My employer, like many big organizations, mandates all sorts of training for its staff, from the one-offs to the regular refresher sort.  Some of it is valuable, a lot of it is fluff designed to insulate senior management from blame, should an employee screw up (but we trained him, Mister Auditor, honest, so it’s obviously the stupid bugger’s fault, not management’s!) and some of it is asinine.

In the last two weeks, I had to take two refresher courses so I could maintain my ability to do some of my work, one of which was over-engineered and designed for narrow specialists, not generalists like me and the other was somewhere on the line between fluff and asinine.  I suppose I should applaud my employer for wasting almost four working days of my time on something whose main use is going to be to count as professional development hours against the annual total mandated by my profession for the retention of my certification.  Those two courses certainly didn’t do squat to help me in my current job, let alone my future job as full-time author.

The irony of the matter is that I’ve done this training with everyone’s full knowledge that I’ll be an ex-employee at the end of next March, i.e. it was a doubly stupid waste of time and resources.  Even worse, the fluff/asinine course was in light of some red tape changes that kick in on April 1st, one day after I’ll have walked out the door for the last time.  You see, it’s all about metrics: the number of people having taken the training has to equal the number of people designated as having to take the training.  Senior management is evaluated on such metrics and are paid their bonuses accordingly.

Whatever.  I’ll play along.  Other than sheer boredom, it’s no skin off my nose, and since I’m now a lame duck in the bowels of the demented bureaucracy, I can voice my honest opinion on more and more matters without fear of reprisal or other unpleasantness – provided I keep it within limits, of course.  It’s a strange shift in perspective, but one I can live with.

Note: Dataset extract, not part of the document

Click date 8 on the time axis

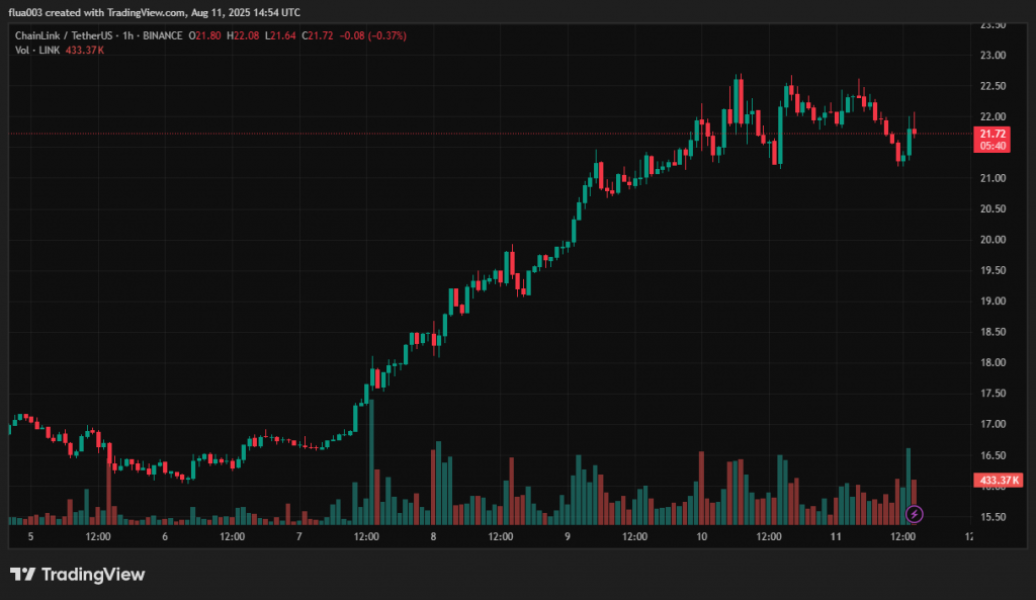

In the meantime, my editor is still plowing through the newest iteration of Cold Comfort and I should be getting her final comments within the week.  Progress on Like Stars in Heaven has been slow but steady, and already ideas about the fourth Siobhan Dunmoore adventure are taking shape in that weird thing I like to call my imagination.

Now if my geriatric dog could just take a morning off from his pre-sunrise vocal exercises, life would be quite tolerable.